Un voyage à la source, quelqu’un ?
ELEKTRA
Rarement dans l’histoire du rock les disques d’un groupe auront été autant prisés par les critiques tout en restant aussi totalement ignorés du public. A Love, tout était pourtant promis. Un des premiers groupes de rock de Los Angeles (après les Byrds), signé par le label Elektra, indépendant (à l’époque, et Love fut son premier groupe de rock, avant les Doors) et avec le vent du folk-rock en poupe (1966), officiant en un lieu d’activité idéal (le Sunset Strip), entouré de bons musiciens, de la crème des techniciens avec la paire imparable Paul Rothchild (producteur)/ Bruce Botnick (ingénieur), affublé d’un patronyme universel, d’un leader charismatique surdoué pour le chant et l’écriture, Arthur Lee. Sans même évoquer les chansons.
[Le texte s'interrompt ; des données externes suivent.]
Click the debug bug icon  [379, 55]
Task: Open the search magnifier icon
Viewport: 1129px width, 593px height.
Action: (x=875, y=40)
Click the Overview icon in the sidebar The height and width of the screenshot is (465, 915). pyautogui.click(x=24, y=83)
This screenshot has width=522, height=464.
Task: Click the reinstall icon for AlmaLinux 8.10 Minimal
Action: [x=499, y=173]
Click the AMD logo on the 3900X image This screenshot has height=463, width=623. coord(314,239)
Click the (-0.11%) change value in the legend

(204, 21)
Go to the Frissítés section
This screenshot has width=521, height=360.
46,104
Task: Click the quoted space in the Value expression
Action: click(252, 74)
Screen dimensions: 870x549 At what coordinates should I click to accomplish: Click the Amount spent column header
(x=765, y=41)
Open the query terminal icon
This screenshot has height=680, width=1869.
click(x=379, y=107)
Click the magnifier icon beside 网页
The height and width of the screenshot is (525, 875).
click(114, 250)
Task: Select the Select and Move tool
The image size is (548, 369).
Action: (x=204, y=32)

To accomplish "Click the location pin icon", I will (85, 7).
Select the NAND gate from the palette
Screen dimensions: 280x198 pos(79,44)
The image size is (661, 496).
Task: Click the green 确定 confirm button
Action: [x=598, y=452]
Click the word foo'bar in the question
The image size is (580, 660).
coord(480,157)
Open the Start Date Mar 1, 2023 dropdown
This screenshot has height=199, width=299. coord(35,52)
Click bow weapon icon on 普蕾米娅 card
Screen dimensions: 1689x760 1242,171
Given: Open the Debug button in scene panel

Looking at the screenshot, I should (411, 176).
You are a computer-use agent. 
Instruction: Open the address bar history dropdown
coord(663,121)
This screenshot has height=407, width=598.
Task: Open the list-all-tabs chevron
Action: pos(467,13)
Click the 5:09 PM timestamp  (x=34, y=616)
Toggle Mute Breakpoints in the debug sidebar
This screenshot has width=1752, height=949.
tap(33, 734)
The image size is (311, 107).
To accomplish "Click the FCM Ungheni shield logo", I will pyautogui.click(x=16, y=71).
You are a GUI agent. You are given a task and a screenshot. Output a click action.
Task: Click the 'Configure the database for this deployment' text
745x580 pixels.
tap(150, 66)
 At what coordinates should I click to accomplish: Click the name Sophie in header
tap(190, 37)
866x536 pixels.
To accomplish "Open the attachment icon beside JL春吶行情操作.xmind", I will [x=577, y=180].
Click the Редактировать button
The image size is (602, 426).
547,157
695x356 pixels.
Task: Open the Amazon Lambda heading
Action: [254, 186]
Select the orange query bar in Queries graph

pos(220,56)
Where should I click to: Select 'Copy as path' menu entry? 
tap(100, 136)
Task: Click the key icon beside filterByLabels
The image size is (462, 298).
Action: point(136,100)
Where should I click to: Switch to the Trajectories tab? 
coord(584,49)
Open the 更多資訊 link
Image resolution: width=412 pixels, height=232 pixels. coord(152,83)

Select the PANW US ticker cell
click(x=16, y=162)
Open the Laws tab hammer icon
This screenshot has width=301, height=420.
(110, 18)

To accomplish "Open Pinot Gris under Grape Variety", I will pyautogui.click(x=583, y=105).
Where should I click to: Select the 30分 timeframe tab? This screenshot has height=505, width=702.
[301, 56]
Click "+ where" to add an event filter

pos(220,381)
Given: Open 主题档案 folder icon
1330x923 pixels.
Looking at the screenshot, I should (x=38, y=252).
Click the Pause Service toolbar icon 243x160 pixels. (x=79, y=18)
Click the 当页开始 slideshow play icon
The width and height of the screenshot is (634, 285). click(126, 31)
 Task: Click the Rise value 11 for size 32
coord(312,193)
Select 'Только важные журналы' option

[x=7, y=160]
On les redécouvre dans les années 80 — via la reprise des Damned de “Alone Again Or”. “Forever Changes” fut salué comme l’un des meilleurs albums de l’année et est à juste titre considéré comme un chef-d’oeuvre. Lui non plus n’a pas une ride. Il est d’une grande richesse, mêlant arrangements inouïs (pour l’époque) à des mélodies pas moins surprenantes. Des idées à la seconde, des morceaux concis — un titre dans l’album précédent occupait toute une face — et un savoir-faire le rendent passionnant de bout en bout. “Forever Changes” débute avec quelques mesures de guitare folk suivies, en un rythme latino, d’harmonies vocales en crescendo qui retombent pour mieux rebondir sur des cuivres mexicains du plus bel effet : “Alone Again Or”. Le ton est donné. Pour oser une comparaison, on retrouvera certaines constructions (crescendo-decrescendopause-explosion) dans... Led Zeppelin.
Les arrangements de cordes, discrets et bienvenus, un clavecin judicieux ont-ils peut-être à l’époque rebuté les rockers.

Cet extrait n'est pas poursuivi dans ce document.